**Written instruction A**
Please read the resume screening case study and decide whether each statement agrees with it: (i) the feature shipped in 6 weeks; (ii) the semantic search index ran on Amazon's platform; (iii) the screening bottleneck was found by speaking with the engineering team. Give yes or no for each, with the deciding words from the case study quoted.
**Written instruction B**
Write the next part of the resume screening case study, starting after its final sentence.

**Source passage**

Semantic Resume Screening

Reduced turn-around-time by 90% for Mopid's clientele by developing an advanced resume data extraction method and re-ranking algorithm.

Abhishek Thomas
June・2024

The How:

Instead of the usual keyword match approach from job description to resume for filtering out candidates, I created a method to extract more insights from a resume and an algorithm that made the process of shortlisting the right candidate for a job faster without the need for human intervention.

My Contribution:

Discovery

Identified bottleneck in the candidate screening flow by observing the process and speaking with the operations team.

Discovery

Development

  • Developed a JSON schema capable of storing categorized resume information.
  • Created a prompt for analyzing and extracting categorized resume data. Prompt
  • Coded a Python application to generate and store resume data embeddings in a vector database, enabling a semantic search index using Google’s Vertex AI platform. PyProgram
  • Developed rules for an algorithm that re-ranks candidates with human-level accuracy.

Delivery

  • Guided the engineering team to implement the entire application flow on our existing database by researching compatible, cost-effective solutions.
  • Acted as Product Owner in SCRUM-based sprints, successfully shipping the feature in 6 weeks.

The Process:

CONTEXT

Mopid is a hiring automation platform that helps customers efficiently hire people from various domains at all levels by reducing redundant, resource-intensive processes and personalizing the candidate pool according to specific hiring needs. Homepage

PROBLEM

Mopid’s candidate screening flow has a high turnaround time, suggesting issues that cause customers to leave without closing a position through our platform, resulting in reduced revenue.

**Dataset section**
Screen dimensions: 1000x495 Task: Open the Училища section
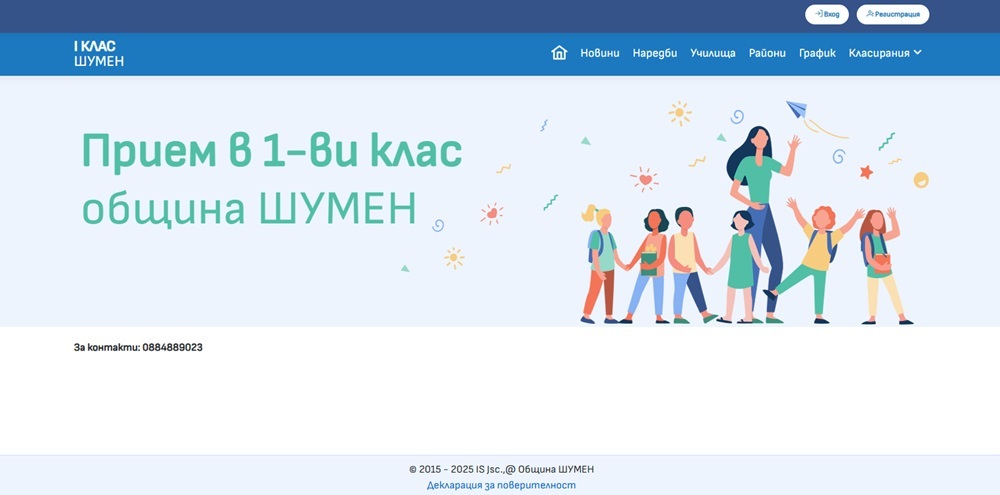[713, 53]
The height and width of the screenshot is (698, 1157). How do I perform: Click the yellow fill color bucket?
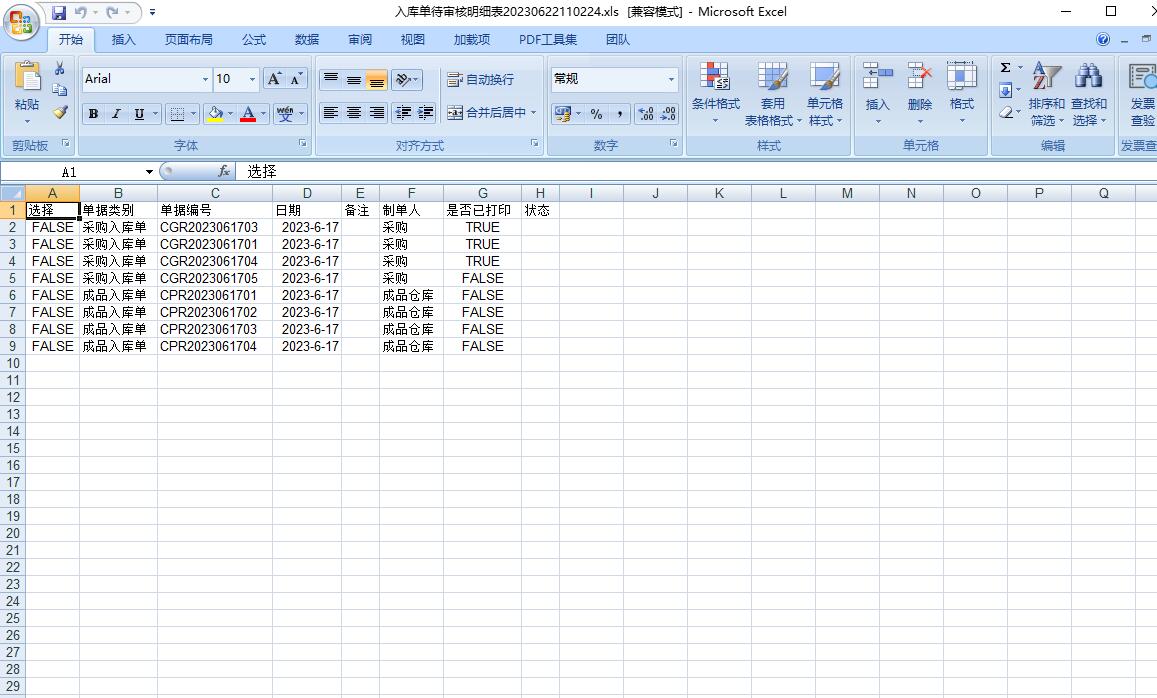[214, 114]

**Result A**
(i) Yes: "successfully shipping the feature in 6 weeks."
(ii) No: "using Google’s Vertex AI platform."
(iii) No: "by observing the process and speaking with the operations team."

**Result B**
OPPORTUNITIES

To reduce the turnaround time to present relevant candidates, I considered two main options:

  • Method 1: Streamline the candidate screening flow, enrich the data extracted from resumes and make the data semantically searchable.
  • Method 2: Categorize the resumes in the candidate pool into relevancy buckets based on domains and further nest them by experience level.

After analyzing the quality of candidates in our talent pool and surveying recruiters, I found that 60% of hiring managers preferred using their own candidate data or collecting new data via various job boards on our platform. Based on these insights, I prioritized ‘Method 1’ to streamline the candidate screening process, which also helped enrich our candidate database and speed up the process.

ACTIONS

To reduce turn-around-time at Mopid, I decided to create a candidate screening process that uses technology instead of human resources by implementing the following methods:

  • Enriched Resume Data: I collected multiple resumes from different domains and levels, identifying the types of information they contained. Based on this research, I created a JSON Schema (a language that defines the structure, content, and meaning of JSON objects) to store resume data in a categorized format. JSON
  • Created Semantic Index: Researched and discovered that one of the fastest ways to query a huge amount of data is by using a vectorized database, which processes many pieces of data simultaneously and utilizes embeddings for efficient semantic search, speeding up queries which ultimately resulted in faster retrieval of relevant candidate profiles. Semantic Index
  • Candidate Re-Ranking: To present the most relevant candidates at the top based on hiring requirements, I developed rules for an algorithm that assigns weights to multiple parameters (Details cannot be shared due to NDA. Contact me for more information) for re-ranking profiles based on the intent of the requirements.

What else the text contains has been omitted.